The largest bulk of the calories burned is through basal metabolism which takes about 70% to simply run and operate the body. Around 10% of the calories would be used to simply process and digest the food in thermogenesis. Lastly, 20% of the calories are attributed to physical activity and making the body do mechanical work.
When calories are considered as a currency for energy, it means that there is a certain caloric requirement to simply keep the body at a balanced level. In this case, eating more calories than the body uses up would cause a caloric surplus while eating fewer calories than the body uses up would result in a caloric deficit. This is also the concept used in weight loss and weight gain as a caloric surplus would lead to weight gain and a caloric deficit would lead to weight loss.
Going back to the problem, people transitioning to vegan diets might experience issues with their energy because they might not be eating the right number of calories. It is established that plant-based food products are simply less calorie-dense compared to animal-based products. Although a person might feel full immediately after eating their vegan meal, they are actually not eating enough to sustain themselves.
A caloric deficit would easily explain why people would experience a general feeling of lethargy, fatigue, or sleepiness because caloric deficits signal the body to sleep to conserve energy. A subsequent problem that people have with this is that taking naps during the day because of their caloric deficits can then interrupt their normal sleep cycles and lead to trouble sleeping at night.
Many vegans have claimed that a big benefit to transitioning over to veganism is that people get introduced to new dishes and recipes that they might not have tried before. This is especially true as vegans make an effort to make their meals enjoyable and exciting. However, it is a common report that a person who has just started eating vegan food would experience being hungry more often.
This can also be attributed to a caloric deficit just like the energy issues discussed above. However, there are also some other factors that can also lead to new vegans feeling hungry more often.
The body requires large amounts of materials for energy and to use as building blocks as well. The food that the body needs in these amounts can be generally categorized among carbohydrates, lipids, and proteins. In contrast, there are substances that the body requires in very small amounts such as vitamins and minerals. These are called micronutrients.
The three different macronutrients play different roles in the body. This is because they are all made of distinct chemical compositions that distinguish them from one another.
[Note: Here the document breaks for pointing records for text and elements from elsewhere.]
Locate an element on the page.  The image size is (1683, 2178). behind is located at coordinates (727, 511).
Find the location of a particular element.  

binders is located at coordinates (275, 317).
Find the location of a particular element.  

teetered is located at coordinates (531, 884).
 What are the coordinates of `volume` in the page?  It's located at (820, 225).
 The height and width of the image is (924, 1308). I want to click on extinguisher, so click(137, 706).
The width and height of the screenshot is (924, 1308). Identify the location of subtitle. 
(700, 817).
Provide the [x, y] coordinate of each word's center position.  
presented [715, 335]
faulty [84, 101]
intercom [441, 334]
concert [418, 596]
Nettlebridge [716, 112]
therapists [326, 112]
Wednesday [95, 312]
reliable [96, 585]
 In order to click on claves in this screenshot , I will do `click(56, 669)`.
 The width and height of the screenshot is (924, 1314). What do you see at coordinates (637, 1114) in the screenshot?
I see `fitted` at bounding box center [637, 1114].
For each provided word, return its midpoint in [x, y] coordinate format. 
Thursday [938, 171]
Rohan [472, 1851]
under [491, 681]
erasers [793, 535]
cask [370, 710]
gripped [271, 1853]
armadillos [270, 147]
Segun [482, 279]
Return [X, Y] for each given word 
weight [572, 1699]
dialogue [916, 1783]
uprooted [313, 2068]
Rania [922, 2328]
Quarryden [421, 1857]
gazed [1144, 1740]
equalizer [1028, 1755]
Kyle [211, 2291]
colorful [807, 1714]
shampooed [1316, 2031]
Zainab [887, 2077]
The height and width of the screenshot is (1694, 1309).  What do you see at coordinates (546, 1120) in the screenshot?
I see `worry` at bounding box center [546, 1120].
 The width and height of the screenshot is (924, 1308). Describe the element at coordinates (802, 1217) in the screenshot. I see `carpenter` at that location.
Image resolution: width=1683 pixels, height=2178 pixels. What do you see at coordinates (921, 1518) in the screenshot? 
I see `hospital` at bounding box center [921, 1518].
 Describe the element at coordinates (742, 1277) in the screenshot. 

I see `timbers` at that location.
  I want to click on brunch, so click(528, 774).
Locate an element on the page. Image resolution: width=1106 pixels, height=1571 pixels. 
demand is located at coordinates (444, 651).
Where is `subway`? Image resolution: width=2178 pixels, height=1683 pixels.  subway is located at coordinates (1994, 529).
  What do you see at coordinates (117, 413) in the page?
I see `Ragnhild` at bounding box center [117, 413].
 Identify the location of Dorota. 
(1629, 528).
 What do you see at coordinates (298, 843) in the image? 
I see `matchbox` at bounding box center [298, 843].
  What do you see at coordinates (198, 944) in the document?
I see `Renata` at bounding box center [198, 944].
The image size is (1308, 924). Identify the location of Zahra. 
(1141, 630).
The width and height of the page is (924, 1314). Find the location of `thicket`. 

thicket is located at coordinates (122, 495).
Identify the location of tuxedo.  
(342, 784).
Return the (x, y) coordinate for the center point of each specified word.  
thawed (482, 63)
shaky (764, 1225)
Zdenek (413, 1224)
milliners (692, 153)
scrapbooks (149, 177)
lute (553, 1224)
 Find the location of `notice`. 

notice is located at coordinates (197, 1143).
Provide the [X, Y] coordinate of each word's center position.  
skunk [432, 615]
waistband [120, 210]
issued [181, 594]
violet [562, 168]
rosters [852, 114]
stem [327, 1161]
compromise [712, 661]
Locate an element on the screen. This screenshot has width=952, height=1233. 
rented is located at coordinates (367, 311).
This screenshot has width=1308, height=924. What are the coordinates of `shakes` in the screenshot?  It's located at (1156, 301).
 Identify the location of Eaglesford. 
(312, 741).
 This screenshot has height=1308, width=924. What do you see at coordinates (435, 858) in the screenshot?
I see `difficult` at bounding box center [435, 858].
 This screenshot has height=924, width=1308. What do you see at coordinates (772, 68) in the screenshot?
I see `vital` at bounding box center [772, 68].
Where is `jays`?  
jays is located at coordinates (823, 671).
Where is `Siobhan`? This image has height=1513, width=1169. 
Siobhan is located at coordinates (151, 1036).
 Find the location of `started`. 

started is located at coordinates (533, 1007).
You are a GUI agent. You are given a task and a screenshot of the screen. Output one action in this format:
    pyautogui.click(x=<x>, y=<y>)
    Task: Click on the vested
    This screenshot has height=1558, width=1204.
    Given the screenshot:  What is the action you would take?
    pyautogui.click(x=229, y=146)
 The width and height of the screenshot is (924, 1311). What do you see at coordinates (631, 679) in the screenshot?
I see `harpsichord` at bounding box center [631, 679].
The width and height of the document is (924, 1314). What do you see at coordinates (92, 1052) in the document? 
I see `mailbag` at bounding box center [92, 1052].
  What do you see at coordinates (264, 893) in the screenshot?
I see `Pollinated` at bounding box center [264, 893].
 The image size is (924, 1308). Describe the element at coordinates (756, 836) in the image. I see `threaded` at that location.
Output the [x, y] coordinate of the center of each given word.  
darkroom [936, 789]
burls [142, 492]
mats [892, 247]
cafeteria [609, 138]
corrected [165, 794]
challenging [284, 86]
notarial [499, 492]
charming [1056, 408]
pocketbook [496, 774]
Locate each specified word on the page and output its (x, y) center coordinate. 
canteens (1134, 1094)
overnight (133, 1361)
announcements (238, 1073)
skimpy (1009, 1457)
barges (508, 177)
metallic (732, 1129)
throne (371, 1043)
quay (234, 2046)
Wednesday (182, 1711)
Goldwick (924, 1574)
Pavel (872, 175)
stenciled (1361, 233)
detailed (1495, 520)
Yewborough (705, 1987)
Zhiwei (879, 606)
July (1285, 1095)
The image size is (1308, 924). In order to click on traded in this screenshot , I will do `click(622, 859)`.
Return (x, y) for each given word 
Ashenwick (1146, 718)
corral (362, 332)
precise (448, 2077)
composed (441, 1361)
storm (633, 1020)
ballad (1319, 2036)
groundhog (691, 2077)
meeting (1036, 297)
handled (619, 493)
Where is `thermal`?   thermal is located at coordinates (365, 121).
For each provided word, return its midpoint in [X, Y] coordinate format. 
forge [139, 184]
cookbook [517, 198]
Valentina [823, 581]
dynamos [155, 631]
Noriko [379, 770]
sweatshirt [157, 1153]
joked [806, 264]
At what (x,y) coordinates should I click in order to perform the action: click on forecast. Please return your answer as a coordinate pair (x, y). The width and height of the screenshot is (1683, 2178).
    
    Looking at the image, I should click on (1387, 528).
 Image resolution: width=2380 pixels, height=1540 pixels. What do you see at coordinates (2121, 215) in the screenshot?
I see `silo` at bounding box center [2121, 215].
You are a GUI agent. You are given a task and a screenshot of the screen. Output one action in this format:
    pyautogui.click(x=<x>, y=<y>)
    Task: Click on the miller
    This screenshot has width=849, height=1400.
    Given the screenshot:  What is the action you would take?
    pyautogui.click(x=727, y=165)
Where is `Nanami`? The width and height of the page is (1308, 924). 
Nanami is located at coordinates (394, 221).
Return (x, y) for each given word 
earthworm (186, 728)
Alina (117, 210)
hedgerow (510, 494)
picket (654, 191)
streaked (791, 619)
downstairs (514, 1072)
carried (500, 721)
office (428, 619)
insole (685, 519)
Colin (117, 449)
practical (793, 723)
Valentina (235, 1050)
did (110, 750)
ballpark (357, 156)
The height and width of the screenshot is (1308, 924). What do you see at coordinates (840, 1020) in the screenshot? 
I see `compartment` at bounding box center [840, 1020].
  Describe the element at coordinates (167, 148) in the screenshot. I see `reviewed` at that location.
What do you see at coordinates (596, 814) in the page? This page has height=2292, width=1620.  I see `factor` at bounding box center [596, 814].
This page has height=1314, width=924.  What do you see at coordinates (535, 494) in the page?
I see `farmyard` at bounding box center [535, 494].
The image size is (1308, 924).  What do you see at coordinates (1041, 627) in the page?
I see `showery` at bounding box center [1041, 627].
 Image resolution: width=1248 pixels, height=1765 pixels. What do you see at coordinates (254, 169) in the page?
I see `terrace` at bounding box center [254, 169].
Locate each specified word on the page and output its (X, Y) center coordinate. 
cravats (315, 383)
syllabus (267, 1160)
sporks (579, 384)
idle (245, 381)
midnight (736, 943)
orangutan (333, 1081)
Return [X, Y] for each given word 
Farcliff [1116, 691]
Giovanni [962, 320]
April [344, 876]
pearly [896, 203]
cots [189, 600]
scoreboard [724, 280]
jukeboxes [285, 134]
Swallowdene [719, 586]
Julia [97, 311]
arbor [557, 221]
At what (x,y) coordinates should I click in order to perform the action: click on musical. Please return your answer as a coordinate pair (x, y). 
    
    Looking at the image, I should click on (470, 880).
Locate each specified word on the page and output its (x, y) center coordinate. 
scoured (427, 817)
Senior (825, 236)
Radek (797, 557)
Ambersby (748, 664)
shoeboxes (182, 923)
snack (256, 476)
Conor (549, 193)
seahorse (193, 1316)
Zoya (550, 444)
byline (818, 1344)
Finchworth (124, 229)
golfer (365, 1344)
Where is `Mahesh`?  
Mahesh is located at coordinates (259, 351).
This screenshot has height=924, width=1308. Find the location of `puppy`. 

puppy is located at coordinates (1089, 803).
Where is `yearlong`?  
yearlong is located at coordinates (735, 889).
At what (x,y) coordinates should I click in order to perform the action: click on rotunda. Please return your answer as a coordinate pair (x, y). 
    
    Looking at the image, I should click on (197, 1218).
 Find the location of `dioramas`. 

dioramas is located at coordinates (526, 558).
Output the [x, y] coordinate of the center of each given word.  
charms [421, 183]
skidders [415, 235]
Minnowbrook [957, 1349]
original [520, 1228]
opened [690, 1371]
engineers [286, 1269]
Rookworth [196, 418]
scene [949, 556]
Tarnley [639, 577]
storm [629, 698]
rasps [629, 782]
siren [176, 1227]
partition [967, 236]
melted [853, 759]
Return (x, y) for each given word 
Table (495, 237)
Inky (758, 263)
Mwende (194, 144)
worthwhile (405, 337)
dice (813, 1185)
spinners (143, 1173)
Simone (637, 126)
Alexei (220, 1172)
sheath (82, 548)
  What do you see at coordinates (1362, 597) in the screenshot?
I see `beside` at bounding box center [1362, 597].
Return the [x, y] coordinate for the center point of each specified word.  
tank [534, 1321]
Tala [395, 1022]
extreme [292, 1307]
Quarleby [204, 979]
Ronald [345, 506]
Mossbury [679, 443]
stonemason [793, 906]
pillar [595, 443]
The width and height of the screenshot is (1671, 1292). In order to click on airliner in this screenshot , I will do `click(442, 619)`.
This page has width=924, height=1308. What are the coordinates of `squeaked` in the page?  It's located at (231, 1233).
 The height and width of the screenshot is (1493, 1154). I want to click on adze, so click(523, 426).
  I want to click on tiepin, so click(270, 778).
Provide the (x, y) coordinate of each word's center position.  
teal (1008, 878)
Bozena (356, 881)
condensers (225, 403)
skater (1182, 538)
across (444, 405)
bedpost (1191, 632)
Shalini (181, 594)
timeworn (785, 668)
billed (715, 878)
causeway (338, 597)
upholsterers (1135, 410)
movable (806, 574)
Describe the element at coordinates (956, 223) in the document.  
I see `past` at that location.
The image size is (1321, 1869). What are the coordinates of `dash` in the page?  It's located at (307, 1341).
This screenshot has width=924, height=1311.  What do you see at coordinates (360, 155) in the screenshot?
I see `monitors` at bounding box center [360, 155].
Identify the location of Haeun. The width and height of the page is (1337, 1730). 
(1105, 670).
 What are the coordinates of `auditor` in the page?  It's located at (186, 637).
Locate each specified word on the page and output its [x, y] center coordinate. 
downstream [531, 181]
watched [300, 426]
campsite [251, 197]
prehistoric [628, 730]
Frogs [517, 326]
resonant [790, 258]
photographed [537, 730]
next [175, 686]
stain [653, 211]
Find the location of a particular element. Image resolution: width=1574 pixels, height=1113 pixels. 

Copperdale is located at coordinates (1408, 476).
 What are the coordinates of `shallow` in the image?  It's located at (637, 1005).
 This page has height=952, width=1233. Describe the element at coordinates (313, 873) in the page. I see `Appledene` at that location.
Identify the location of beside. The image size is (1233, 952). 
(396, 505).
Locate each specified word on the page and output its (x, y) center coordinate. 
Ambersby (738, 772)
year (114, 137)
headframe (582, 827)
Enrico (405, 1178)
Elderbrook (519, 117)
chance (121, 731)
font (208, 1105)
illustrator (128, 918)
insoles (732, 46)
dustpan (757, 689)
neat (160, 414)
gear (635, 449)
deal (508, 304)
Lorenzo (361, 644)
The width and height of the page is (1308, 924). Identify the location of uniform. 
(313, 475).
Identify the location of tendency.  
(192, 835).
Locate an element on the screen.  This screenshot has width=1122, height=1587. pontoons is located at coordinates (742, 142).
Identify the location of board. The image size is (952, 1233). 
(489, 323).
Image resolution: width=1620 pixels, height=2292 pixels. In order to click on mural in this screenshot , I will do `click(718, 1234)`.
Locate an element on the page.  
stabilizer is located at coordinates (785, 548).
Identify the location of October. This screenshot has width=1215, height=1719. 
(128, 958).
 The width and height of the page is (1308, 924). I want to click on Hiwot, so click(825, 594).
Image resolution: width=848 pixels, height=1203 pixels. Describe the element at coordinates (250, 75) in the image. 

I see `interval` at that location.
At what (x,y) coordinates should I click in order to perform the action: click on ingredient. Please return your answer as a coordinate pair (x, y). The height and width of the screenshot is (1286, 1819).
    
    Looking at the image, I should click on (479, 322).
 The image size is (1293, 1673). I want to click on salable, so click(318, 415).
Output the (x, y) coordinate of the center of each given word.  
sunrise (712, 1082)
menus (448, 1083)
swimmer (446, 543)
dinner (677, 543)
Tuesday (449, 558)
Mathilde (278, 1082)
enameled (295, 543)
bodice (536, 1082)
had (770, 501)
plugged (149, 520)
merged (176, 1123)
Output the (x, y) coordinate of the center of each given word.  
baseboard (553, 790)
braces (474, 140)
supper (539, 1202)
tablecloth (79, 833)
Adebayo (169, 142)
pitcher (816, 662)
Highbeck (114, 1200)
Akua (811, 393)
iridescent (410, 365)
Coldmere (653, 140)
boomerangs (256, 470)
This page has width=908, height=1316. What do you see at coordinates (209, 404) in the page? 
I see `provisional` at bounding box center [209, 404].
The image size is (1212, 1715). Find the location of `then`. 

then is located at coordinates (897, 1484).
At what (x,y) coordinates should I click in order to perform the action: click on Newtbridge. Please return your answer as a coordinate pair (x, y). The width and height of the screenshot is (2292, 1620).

However, the body also distinguishes the three macronutrients by how it responds to them. In terms of hunger, there are certain hormones that are activated differently in response to these macronutrients.
For example, the hormone responsible for feeling hungry is called ghrelin. When the ghrelin is up, the body feels hungry. Ghrelin levels also go down when a person is becoming full. However, studies have found that ghrelin responds differently when a meal is protein-rich compared to when it is carbohydrate-rich. These studies have found that carbohydrate-rich meals, like plant-based diets, can quickly lower ghrelin levels which make people feel full right away. However, ghrelin levels also shoot back up quicker compared to the ghrelin levels after a protein-rich meal.
This is important to consider for people transitioning to veganism because although plant-based diets can be rich in carbohydrates, they have to balance out their macronutrients to adjust their hormone levels accordingly. There are plenty of protein-rich food items that are vegan such as legumes. A healthy diet should also include healthy lipids and fats from avocados, nuts, and such.